List every line of the data below that contains the string "coordinates", matching upper and lower case exactly.

RECORDS FOR THIS TASK:

++++++++++++++++++++

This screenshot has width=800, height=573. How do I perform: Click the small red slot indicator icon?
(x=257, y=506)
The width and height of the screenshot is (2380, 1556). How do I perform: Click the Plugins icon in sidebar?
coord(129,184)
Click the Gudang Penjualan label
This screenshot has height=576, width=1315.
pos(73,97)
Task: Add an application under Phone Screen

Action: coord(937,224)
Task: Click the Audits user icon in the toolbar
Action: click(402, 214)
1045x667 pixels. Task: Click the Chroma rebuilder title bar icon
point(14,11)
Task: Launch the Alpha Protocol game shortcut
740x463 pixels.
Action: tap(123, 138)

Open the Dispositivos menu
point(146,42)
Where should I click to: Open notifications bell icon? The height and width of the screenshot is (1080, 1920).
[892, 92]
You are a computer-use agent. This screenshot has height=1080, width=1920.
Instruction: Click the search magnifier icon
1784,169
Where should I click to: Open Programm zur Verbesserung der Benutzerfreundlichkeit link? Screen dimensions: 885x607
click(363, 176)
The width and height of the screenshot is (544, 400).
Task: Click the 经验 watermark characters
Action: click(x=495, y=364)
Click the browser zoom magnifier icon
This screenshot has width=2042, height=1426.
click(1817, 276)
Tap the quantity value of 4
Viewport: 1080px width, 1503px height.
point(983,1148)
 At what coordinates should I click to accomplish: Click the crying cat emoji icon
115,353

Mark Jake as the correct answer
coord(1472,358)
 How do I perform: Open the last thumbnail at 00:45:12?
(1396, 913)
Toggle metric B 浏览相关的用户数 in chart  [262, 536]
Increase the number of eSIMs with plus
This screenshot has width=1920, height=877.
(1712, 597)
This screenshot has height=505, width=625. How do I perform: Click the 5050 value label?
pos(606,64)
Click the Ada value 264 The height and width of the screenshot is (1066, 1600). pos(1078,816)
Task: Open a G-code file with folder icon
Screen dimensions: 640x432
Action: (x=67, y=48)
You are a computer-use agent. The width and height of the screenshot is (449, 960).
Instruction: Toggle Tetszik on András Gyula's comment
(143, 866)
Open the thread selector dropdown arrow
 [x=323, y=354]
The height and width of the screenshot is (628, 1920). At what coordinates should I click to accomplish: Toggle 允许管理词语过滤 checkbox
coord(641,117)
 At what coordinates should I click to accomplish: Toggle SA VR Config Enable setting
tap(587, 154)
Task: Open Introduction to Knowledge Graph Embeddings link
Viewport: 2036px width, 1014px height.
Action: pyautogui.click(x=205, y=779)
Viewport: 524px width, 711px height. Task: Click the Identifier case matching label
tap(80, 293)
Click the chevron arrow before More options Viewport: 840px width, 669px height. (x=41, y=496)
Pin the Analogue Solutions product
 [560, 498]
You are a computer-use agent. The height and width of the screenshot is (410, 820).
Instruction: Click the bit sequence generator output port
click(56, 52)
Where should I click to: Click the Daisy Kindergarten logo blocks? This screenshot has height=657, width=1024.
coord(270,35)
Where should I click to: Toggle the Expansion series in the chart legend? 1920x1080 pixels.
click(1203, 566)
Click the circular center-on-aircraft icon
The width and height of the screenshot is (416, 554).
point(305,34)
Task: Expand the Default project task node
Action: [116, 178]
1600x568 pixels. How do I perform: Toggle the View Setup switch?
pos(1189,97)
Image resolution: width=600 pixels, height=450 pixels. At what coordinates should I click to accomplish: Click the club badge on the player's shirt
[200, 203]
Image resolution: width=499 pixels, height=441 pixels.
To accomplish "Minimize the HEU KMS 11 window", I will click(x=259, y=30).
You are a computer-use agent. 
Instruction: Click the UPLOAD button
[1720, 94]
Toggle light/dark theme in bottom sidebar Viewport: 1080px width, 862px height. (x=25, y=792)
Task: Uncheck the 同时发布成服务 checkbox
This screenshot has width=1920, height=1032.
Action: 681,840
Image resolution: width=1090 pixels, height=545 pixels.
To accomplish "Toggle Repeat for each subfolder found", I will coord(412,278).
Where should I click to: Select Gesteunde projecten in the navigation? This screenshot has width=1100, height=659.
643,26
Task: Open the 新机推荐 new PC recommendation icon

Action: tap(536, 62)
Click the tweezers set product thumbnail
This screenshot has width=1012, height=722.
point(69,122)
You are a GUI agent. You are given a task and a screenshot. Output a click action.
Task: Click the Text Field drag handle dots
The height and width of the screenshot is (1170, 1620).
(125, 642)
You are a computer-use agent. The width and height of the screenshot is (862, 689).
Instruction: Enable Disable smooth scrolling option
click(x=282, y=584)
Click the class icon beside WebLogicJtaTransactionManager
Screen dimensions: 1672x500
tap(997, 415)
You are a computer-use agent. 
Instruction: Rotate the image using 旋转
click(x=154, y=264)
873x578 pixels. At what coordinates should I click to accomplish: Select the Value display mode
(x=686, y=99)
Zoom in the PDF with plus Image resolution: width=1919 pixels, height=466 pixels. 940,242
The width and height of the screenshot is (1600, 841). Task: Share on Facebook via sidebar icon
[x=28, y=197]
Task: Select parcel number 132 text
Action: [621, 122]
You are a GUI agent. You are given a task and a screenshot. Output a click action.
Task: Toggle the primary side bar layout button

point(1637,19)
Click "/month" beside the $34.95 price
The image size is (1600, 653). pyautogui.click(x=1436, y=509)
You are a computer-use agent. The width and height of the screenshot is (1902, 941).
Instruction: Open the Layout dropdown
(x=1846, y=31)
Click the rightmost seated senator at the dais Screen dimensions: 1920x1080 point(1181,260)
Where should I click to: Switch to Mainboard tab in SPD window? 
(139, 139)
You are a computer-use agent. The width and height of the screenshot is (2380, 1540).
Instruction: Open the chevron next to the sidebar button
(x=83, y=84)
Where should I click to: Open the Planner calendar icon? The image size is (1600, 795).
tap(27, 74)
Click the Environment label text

++++++++++++++++++++

OUTPUT OF THE TASK:
 At what coordinates should I click to accomplish: Click the crying cat emoji icon
The height and width of the screenshot is (628, 1920). At what coordinates should I click to accomplish: Toggle 允许管理词语过滤 checkbox
 At what coordinates should I click to accomplish: Toggle SA VR Config Enable setting
Image resolution: width=600 pixels, height=450 pixels. At what coordinates should I click to accomplish: Click the club badge on the player's shirt
873x578 pixels. At what coordinates should I click to accomplish: Select the Value display mode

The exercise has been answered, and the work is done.